Some jeep jumped out in front of my 2004 2.5 and I crunched my hood, lights, grille and front bumper.

I have couple of ideas:

1.) Carbon hood? Where can I get one that won't fall apart and at a good price? Carbon front bumper? Can't find one on net.

2.) Hood and bumper kit? Know anyone having a kit for sale?

3.) Change 2004 bumper into 2005 bumper/ SE-R bumper?
Is the mounting points the same?
(I can get a 2005 grille from a friend)

4.) Anyone selling or know where I can find a champange/gold hood+front 
bumper?

5.) Smoke '05 Headlights are same?

THanks in advance. I could really use some help. Thanks.


----------



## cdmorenot (Dec 22, 2005)

vf500racer said:


> Ok, folks, I need some help.
> Some jeep jumped out in front of my 2004 2.5 and I crunched my hood, lights, grille and front bumper.
> 
> I have couple of ideas:
> ...


are we talking about carbon fiber here ?? anyway.. i have done some major research for altima parts and i dont know of anyone out there that makes a carbon fiber bumper for the altima .. a carbon fiber look on an altima looks really stupid unless you have some major work done to it. think of it as the icing on the cake.... now.. if you want to change the fascia to the se-r fascia you can do so.. mounting points are the same nothing changes.. you will need a new hood.. you will need the new headlights .. not only the headlights but the whole assembly along with the HID components unless you want to get halogen headlights.. keep in mind that when you do the se-r fascia you will need the fogs.. the fog finishers and a few other things that at the end of the day will burn a huge hole in ur pocket.. i would say screw it.. there are many sites out there that sell oem quality bumpers for a very affordable prices same with headlights and hoods.. if i were you i would forget about the se-r look unless you got money up your ass .. if you have to get the parts and you want to look different go for the 05+ look but get the active tuning s5 grill ... otherwise it will look ugly because im sorry .. i dont mean to offend 05+ owners but that grill looks like crap.. it looks like big teeth coming to bite you.. 
everything is the same.. nothing changes .. except for hood, headlights, fogs and bumper cover.. good luck .. and ill try to post some websites for you to find parts.. but if you go to the dealership they will order the parts for you and you have to pay no shipping.. lets just say you are better off...


----------



## WATSON1 (Jul 9, 2005)

vf500racer said:


> Ok, folks, I need some help.
> Some jeep jumped out in front of my 2004 2.5 and I crunched my hood, lights, grille and front bumper.
> 
> I have couple of ideas:
> ...


OK, carbon fiber bumper and hood on a 04 Altima.
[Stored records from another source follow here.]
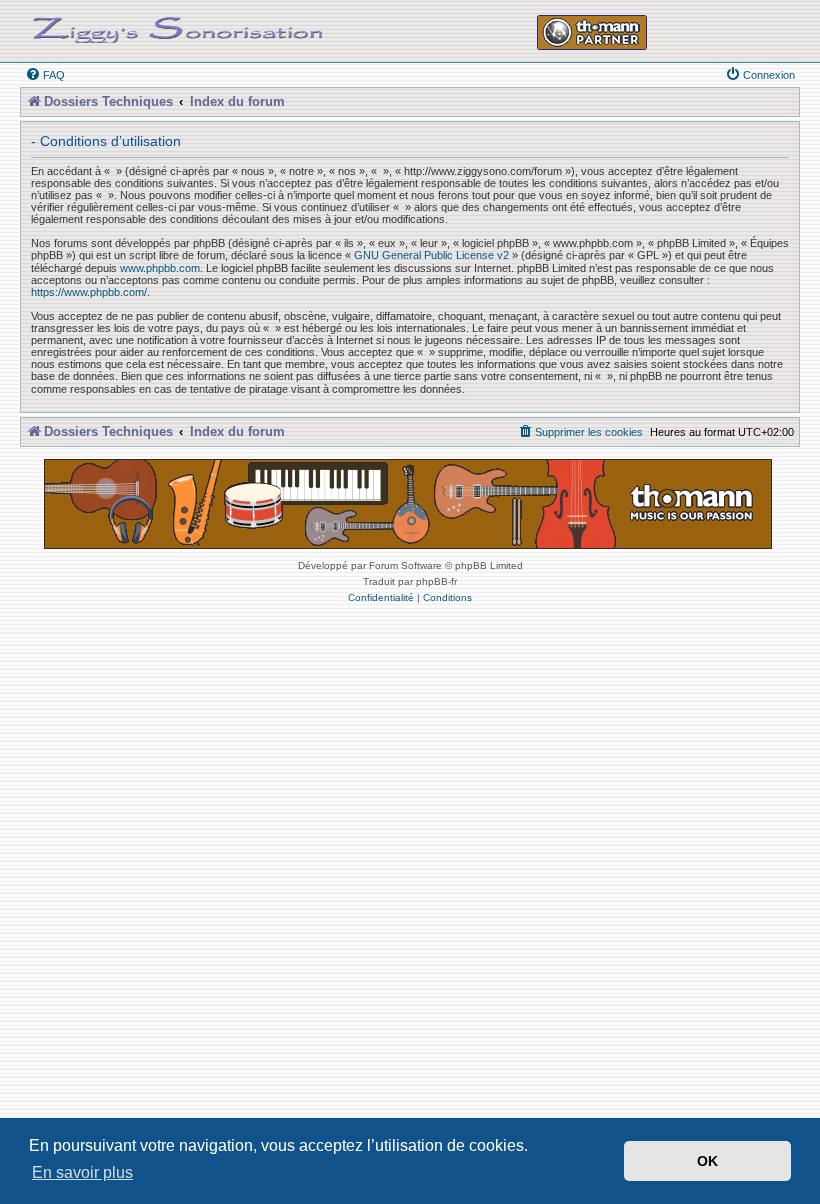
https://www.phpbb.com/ (89, 292)
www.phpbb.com (160, 268)
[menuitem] (45, 75)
Dont' know where to get either one, and if you do find them, please don't put them on your car. It looks good on some cars, others it makes them look gay and ricey. IMO, Altima is a NO. The bumpers will interchange, the mounting points are the same on 04 and 05, but the grille, bumper and headlights are different on the 05, so changing the bumper would include the lights and hood. If you want to get the parts cheap, you could go to a salvage yard and pick them up from one that's been rearended. If you did change all that stuff, then you would have to change the lights as well, like I said before, they are different. The difference in looks between all that stuff isn't really that much, so I wouldn't do it myself. IMO the money involved and the end result just doesn't appeal to me. But that's just my .02c


----------



## Buddy02 (Oct 16, 2002)

e-racing has a front bumper


----------



## Smitty 3.5 (Dec 13, 2004)

cdmorenot said:


> everything is the same.. nothing changes .. except for hood, headlights, fogs and bumper cover.. good luck .. and ill try to post some websites for you to find parts.. but if you go to the dealership they will order the parts for you and you have to pay no shipping.. lets just say you are better off...
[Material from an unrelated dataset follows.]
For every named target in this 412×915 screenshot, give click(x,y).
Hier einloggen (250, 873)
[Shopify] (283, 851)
Don't forget about the fenders, if you change the headlights the fenders must be changed as well.


----------



## cdmorenot (Dec 22, 2005)

Smitty 3.5 said:


> Don't forget about the fenders, if you change the headlights the fenders must be changed as well.


fenders don't change... the headlight is only different where it meets the hood and grille.. but i could be wrong.. r u sure?


----------